▶ _DO THIS_:
Extract every line from the rows below and reproduce each one unchanged.

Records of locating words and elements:
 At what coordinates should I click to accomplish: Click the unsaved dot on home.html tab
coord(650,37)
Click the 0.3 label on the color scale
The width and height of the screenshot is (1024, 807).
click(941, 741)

▶ _WRITTEN ANSWER_:
 At what coordinates should I click to accomplish: Click the unsaved dot on home.html tab
coord(650,37)
Click the 0.3 label on the color scale
The width and height of the screenshot is (1024, 807).
click(941, 741)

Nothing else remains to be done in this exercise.